WORK INSTRUCTIONS
Everything from the line with "You are a GUI" down to the line with "Select the 成交 tab" below must be printed exactly, those two lines included. Exclude pictures.

DATA FOR PROCESSING
────────

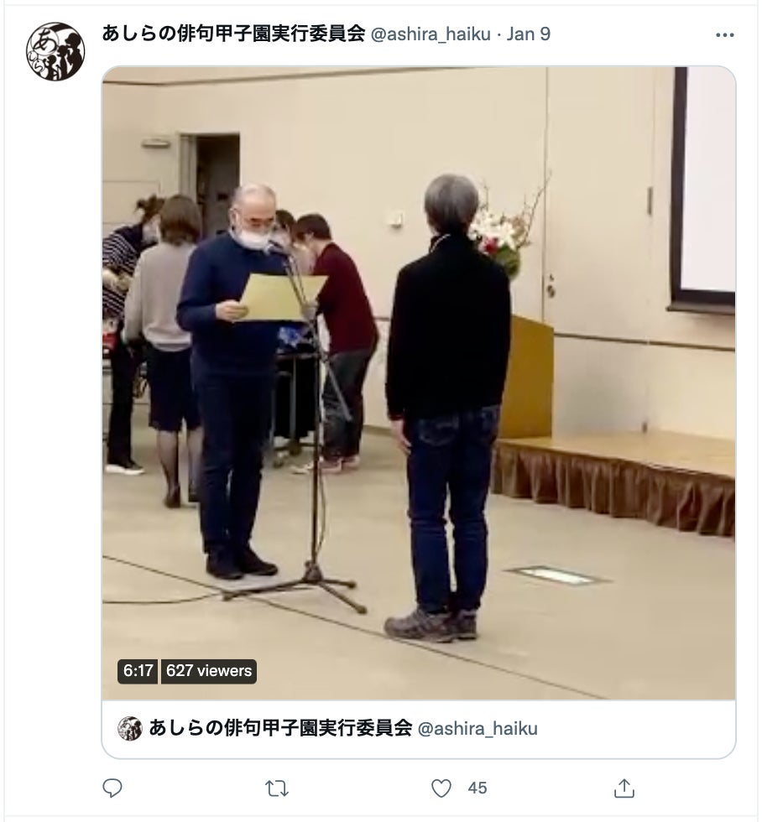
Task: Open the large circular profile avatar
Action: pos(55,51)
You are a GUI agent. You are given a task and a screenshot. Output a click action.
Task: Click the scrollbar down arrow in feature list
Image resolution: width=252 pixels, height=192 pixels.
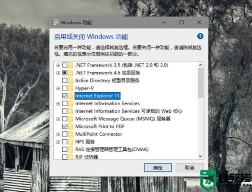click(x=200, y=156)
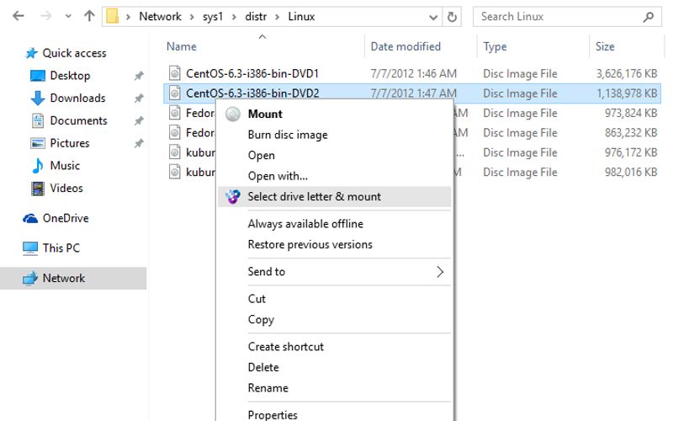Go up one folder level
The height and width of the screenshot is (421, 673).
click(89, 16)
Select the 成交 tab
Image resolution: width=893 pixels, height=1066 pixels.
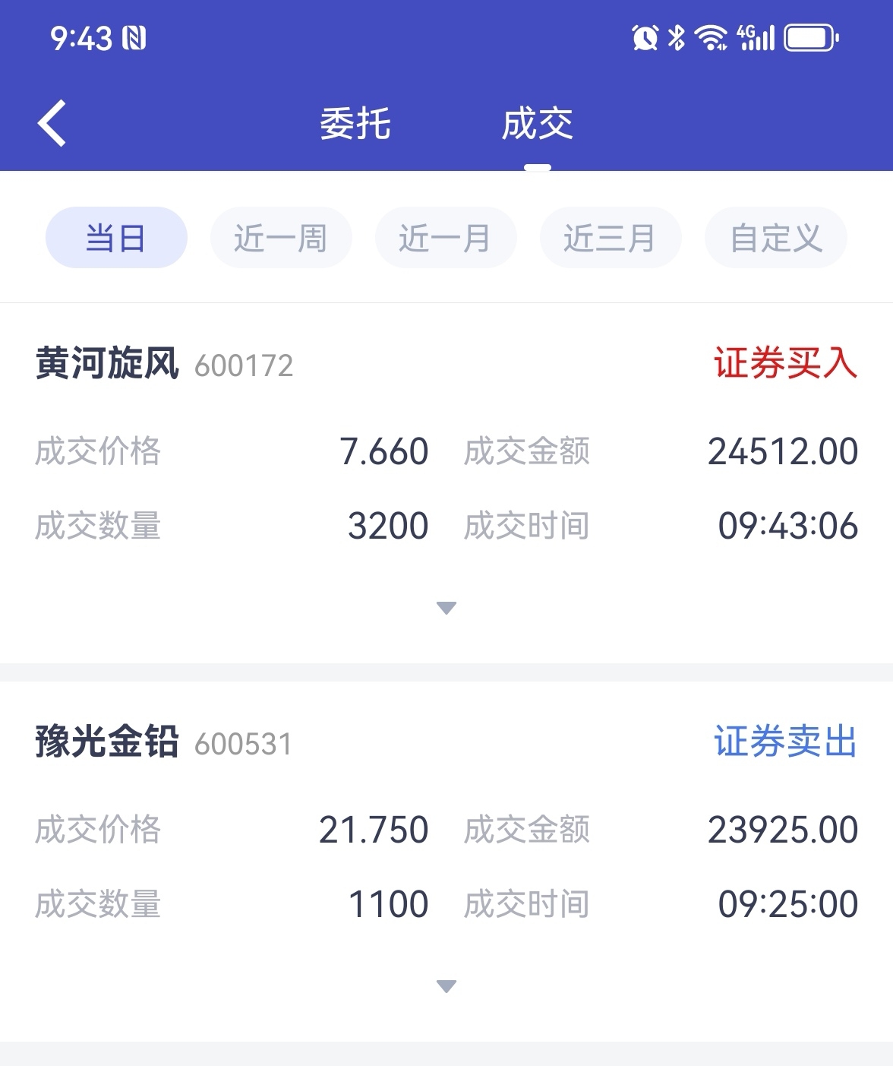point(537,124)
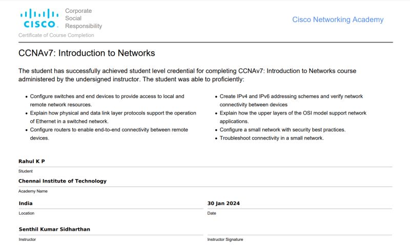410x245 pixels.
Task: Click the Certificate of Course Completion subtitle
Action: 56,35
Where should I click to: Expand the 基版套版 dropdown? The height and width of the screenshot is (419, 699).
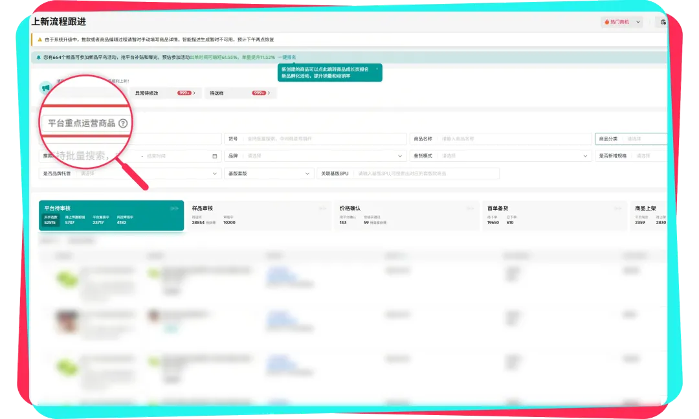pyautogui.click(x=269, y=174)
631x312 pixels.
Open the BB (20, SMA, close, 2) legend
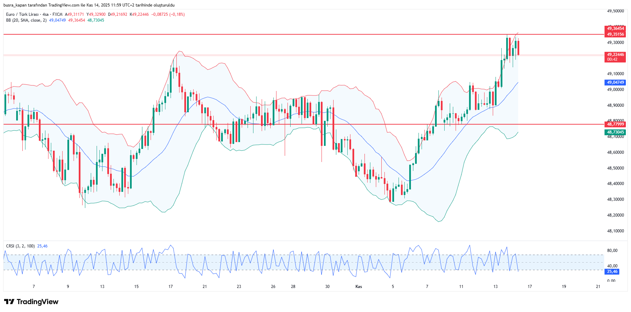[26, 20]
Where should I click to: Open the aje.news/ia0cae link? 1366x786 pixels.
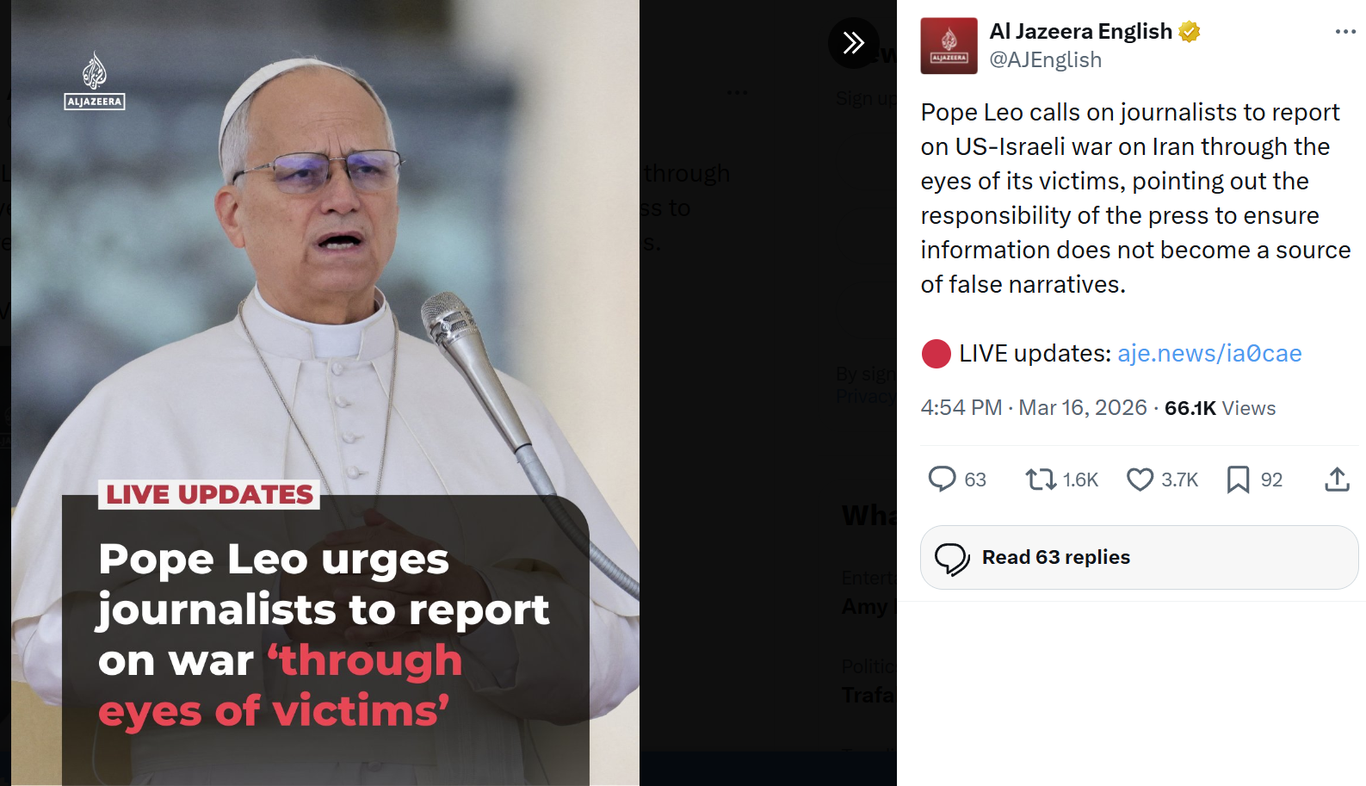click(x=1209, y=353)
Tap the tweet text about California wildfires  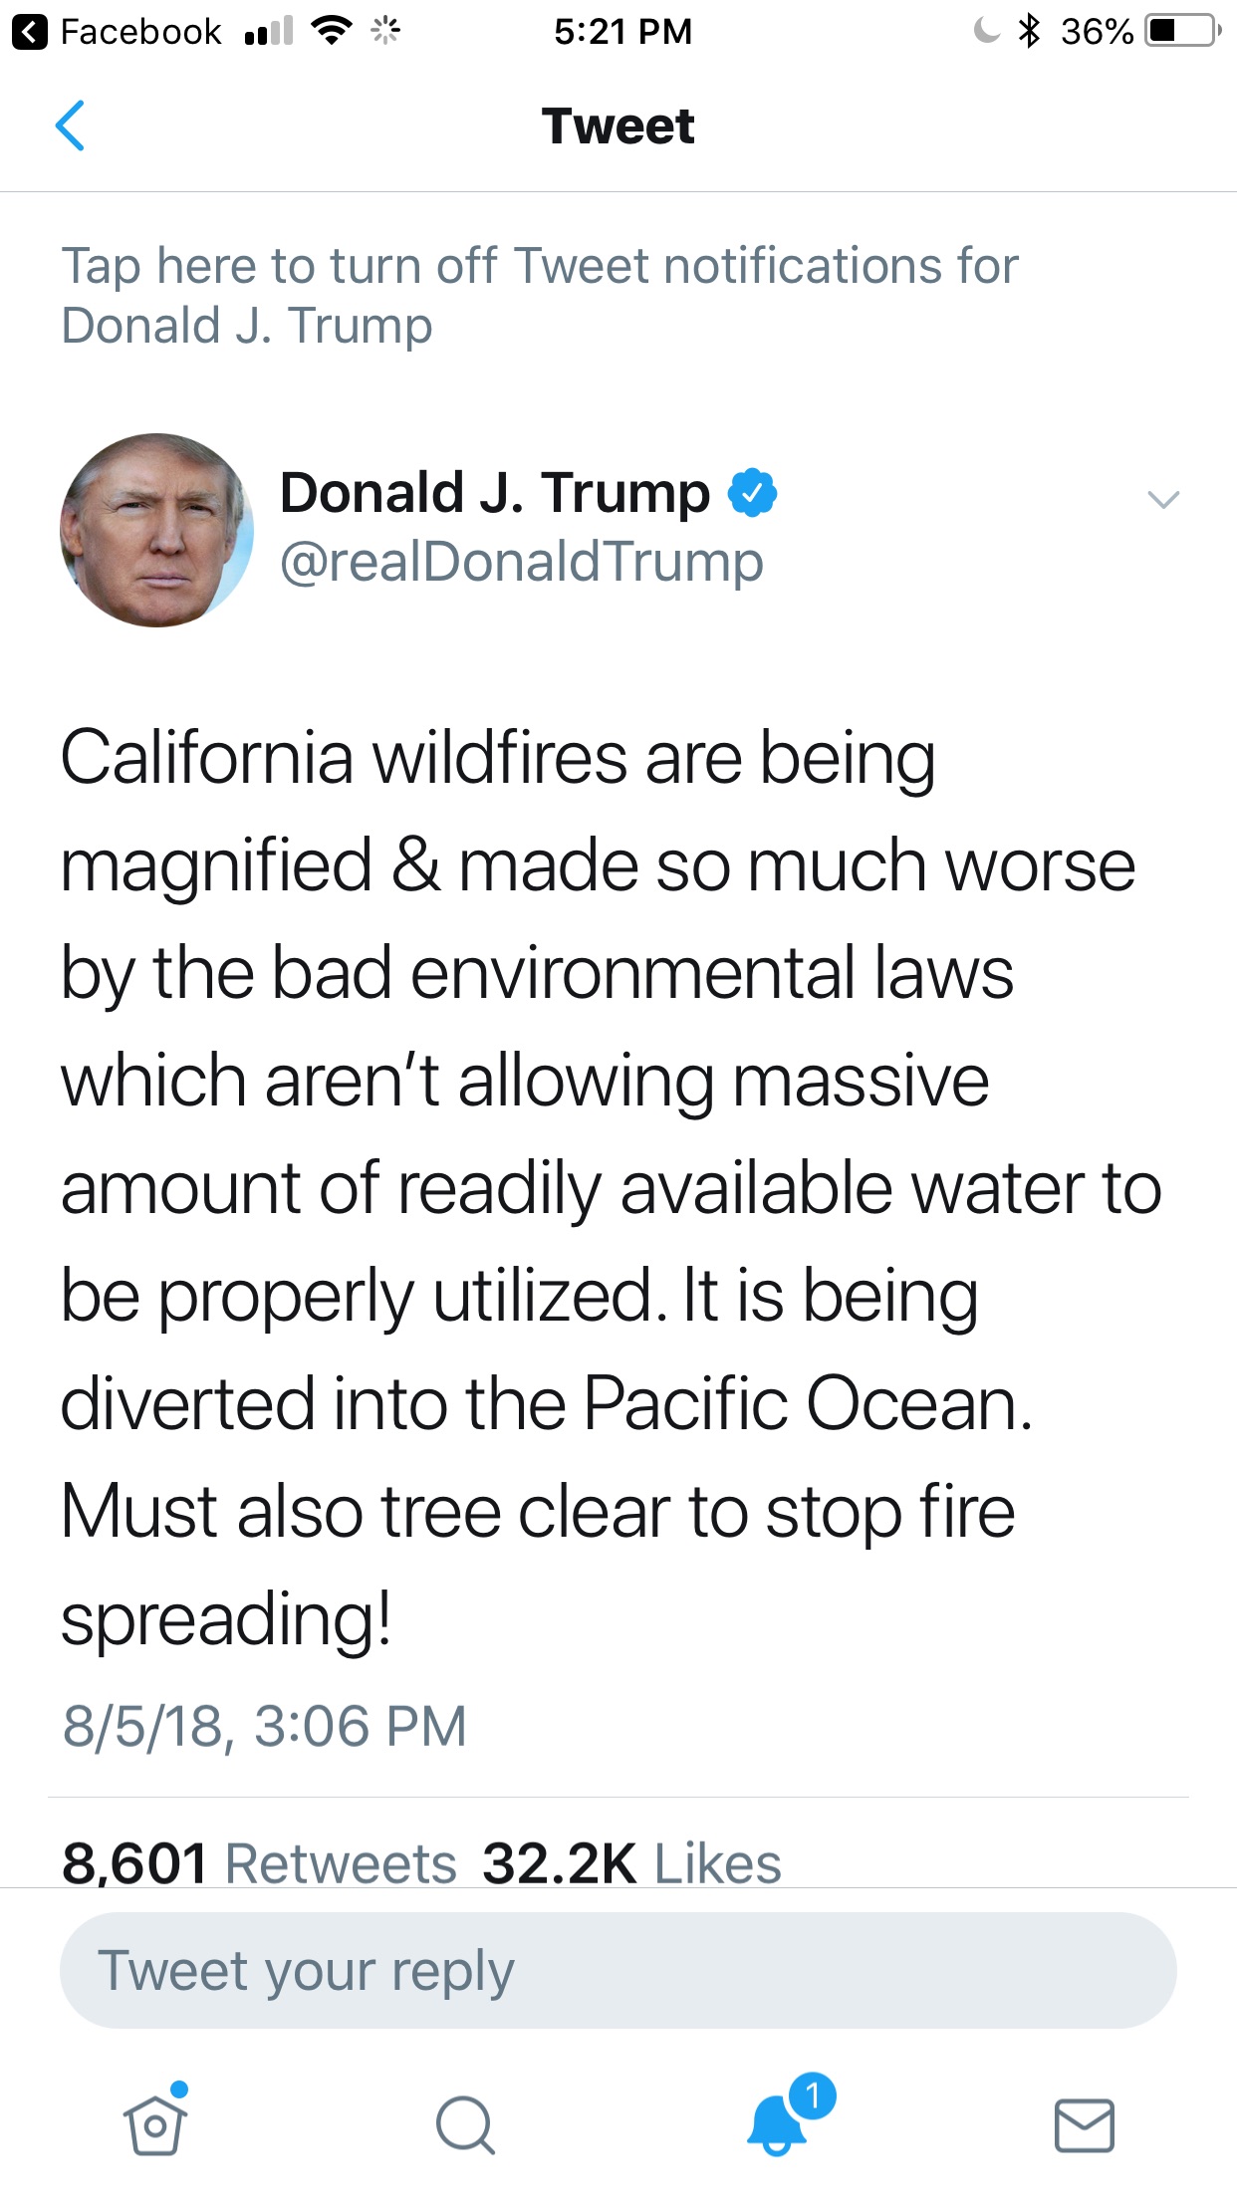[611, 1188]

────────

COMPLETED TASK
You are a GUI agent. You are given a task and a screenshot. Output a click action.
Task: Click the scrollbar down arrow in feature list
Image resolution: width=252 pixels, height=192 pixels.
click(x=200, y=156)
Go up one folder level
The height and width of the screenshot is (421, 673).
click(89, 16)
Select the 成交 tab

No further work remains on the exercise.